> Here's the painful truth: you can't quit a TUI application without learning it
So what? I'm not so sure you can learn Photoshop without either watching someone use it or reading a few books on it, whilst emacs maintains an excellent tutorial that it tells you to read multiple times when you start it.
In the 1990s and early 2000s I volunteered at a senior center teaching people how to move the mouse and translate that movement into the little arrow-cursors' movement, and the experience convinced me absolutely nothing about computer-use is intuitive or obvious to anyone who did not grow up using it.
I urge you not to stick with a worse-user-experience just because you already "know" it. If you think GUIs are better, that's one thing, but this cannot possibly be the reason.
> Try writing a portable TUI application from scratch, without touching curses or termbox
Try writing a portable X11 application from scratch, without touching libX11 or libxcb.
Try writing a portable Win32 application from scratch, without user32.dll
None of this is fun, but the TUI application is less code, and it's not even close.
> As an Emacs user, I subjectively find the GUI superior - I can e.g. rebind Cmd-S to "save", and that's a reason enough.
The mac Terminal isn't great for a few reasons, but iTerm and kitty absolutely let you do this if you teach Emacs to decode the sequences.

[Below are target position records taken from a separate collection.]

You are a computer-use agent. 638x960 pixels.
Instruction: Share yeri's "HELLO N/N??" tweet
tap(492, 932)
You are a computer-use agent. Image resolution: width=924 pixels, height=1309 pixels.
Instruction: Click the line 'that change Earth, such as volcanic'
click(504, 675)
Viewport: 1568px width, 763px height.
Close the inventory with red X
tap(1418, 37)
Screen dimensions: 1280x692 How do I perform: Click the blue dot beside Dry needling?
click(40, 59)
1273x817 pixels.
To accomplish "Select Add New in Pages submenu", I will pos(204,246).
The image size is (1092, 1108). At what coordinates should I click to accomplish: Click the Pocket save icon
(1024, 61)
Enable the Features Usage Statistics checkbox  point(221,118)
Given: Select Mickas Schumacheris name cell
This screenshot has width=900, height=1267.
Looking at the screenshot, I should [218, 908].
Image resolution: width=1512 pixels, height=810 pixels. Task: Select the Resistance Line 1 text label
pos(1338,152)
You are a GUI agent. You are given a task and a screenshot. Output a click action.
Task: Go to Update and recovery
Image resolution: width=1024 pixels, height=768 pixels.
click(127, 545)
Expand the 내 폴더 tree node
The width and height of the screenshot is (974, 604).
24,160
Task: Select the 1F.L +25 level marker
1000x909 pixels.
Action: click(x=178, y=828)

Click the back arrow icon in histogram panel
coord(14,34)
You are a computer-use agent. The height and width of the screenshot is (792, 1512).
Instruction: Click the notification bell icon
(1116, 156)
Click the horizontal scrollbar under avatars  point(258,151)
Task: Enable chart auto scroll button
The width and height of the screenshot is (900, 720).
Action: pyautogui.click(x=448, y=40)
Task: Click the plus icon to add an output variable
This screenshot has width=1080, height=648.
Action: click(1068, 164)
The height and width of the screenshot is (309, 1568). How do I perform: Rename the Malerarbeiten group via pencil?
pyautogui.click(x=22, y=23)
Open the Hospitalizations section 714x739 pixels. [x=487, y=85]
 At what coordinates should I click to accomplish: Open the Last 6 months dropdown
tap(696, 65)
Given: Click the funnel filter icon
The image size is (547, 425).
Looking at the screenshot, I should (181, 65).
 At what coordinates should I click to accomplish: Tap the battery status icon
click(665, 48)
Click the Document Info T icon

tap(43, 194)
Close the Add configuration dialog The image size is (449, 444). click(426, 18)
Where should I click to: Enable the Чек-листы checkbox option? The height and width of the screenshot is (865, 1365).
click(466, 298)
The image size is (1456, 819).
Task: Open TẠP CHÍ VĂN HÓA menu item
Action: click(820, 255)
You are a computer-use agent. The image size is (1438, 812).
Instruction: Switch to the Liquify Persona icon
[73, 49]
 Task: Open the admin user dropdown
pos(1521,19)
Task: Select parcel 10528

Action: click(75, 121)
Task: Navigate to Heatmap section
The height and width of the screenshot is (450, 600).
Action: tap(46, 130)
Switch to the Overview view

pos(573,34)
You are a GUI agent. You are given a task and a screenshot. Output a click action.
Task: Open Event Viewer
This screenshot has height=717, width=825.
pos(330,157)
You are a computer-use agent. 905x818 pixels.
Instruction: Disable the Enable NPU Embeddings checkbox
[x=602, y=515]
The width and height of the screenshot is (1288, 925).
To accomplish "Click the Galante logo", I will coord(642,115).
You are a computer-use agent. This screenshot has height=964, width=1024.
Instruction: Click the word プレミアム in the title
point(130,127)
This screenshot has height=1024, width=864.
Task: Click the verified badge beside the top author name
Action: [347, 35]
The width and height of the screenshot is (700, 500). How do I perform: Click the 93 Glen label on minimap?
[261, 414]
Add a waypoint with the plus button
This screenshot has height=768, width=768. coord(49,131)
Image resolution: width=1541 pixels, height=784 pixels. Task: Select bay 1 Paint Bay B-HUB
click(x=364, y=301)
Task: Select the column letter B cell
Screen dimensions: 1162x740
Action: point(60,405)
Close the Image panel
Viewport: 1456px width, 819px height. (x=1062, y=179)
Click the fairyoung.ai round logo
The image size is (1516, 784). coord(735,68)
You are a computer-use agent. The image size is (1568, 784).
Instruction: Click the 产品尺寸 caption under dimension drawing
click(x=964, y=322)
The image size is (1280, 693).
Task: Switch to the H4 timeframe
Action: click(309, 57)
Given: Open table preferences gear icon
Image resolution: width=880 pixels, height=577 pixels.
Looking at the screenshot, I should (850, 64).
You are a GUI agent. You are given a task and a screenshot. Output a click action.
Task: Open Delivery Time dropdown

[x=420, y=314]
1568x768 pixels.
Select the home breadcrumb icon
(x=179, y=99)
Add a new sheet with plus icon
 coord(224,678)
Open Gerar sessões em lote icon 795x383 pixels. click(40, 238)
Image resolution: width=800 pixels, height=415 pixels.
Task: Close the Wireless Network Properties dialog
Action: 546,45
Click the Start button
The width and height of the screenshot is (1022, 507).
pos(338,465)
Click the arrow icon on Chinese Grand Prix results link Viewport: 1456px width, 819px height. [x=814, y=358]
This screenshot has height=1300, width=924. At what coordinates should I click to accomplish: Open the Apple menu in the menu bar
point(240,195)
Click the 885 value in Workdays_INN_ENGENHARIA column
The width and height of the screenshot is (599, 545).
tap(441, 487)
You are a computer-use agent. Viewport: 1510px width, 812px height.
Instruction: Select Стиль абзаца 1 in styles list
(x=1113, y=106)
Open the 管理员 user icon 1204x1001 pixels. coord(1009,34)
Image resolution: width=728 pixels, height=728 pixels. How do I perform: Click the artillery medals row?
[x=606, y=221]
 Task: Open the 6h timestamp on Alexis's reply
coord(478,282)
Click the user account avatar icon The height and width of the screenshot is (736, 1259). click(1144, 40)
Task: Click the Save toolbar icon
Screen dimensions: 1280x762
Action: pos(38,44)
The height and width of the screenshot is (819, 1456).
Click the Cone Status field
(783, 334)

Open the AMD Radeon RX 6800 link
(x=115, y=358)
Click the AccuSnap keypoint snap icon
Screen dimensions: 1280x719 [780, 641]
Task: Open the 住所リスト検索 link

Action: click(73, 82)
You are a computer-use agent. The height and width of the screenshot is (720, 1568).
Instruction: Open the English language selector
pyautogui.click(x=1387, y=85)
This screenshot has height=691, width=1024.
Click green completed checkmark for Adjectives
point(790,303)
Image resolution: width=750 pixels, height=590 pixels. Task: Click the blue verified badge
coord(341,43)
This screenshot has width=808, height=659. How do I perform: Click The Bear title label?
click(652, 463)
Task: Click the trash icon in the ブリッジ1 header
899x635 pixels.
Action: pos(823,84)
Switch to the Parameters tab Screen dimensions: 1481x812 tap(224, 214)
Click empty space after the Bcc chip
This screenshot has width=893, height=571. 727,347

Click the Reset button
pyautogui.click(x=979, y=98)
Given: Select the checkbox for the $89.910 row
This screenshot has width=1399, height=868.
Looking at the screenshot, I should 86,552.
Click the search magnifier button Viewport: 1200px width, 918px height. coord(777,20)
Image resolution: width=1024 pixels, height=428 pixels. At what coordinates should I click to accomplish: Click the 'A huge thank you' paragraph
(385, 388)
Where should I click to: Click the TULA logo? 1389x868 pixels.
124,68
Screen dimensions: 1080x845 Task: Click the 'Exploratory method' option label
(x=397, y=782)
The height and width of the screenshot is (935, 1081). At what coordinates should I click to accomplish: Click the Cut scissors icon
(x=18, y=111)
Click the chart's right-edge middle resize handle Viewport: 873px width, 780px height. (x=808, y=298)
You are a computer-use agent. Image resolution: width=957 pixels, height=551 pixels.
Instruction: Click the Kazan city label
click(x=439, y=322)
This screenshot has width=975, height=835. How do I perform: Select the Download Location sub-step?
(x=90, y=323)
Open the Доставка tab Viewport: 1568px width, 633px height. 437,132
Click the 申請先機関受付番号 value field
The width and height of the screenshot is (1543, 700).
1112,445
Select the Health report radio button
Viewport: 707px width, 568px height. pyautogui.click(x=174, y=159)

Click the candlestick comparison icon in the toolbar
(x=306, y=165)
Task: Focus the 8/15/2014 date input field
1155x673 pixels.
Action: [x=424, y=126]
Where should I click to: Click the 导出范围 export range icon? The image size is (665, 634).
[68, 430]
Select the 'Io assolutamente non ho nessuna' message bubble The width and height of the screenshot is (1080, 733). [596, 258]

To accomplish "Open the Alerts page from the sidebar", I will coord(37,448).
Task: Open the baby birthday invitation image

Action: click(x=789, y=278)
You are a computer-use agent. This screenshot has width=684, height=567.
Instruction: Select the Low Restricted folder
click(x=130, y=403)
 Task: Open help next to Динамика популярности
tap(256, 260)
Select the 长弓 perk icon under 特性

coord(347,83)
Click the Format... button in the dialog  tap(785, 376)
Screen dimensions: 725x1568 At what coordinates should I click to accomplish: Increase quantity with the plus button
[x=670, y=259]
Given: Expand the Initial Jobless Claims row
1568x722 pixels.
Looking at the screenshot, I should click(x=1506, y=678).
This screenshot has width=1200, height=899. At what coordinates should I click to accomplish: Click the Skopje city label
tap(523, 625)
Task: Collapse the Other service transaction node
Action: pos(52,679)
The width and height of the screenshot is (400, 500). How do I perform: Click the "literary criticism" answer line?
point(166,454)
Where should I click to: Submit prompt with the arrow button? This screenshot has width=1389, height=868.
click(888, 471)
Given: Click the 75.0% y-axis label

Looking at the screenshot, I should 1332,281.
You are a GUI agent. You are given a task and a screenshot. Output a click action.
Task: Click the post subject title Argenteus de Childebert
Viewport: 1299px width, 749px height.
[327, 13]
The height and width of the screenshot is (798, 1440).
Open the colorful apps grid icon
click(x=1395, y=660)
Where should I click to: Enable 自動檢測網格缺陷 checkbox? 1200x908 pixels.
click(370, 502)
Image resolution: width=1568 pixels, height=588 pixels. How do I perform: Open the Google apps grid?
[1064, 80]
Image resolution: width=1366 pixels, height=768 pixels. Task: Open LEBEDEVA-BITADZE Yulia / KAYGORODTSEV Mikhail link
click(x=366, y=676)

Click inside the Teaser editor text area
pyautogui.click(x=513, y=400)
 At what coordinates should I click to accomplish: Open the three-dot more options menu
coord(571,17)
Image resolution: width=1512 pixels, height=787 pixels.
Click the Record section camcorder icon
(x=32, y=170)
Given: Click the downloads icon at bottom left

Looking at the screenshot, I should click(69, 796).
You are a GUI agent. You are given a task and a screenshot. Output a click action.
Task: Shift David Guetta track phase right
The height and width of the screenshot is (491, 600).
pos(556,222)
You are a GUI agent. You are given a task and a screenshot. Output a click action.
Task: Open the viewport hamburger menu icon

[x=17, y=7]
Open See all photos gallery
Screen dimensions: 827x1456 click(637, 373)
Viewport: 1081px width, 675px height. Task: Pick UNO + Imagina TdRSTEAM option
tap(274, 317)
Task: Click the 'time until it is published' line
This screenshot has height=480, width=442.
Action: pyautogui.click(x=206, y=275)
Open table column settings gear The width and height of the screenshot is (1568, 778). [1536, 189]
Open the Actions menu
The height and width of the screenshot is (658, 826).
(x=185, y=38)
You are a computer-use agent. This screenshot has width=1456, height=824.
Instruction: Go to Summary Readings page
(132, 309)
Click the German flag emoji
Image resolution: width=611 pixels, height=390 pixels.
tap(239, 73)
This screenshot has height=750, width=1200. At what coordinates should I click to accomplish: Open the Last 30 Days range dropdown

https://github.com/benotn/kkp
I find this a much better experience than using tramp to tunnel remote servers.
> non-terminal REPL where Ctrl-C means "copy", and Ctrl-V means "paste", that would be a great start
You can have this today (see above), but I much prefer ^C being cancel/interrupt/compile, and ^V being make-visible. I avoid copy and paste because it doesn't fit in my workflow very well:
> You know non-TUI applications are also customisable? I have Hammerspoon scripts, ... I just don't understand...
I don't want hotkeys, I want automation.
In a terminal I just run the regular application (like emacs) under autoexpect. I then edit the resulting script, and run it and now I have a new application that does something useful to me. Eventually I add it to an application I wrote which just runs all of my scripts in a big loop.
I run one gui application (chrome), and then use vncsnapshot to dump images that I print out over the kitty image protocol. I then have a perl script forward the keyboard and mouse metrics into qemu via vnc. It works well enough for autoexpect, but it's a lot of work for one application.
Then, I go to the beach while my computer is doing stuff people pay for.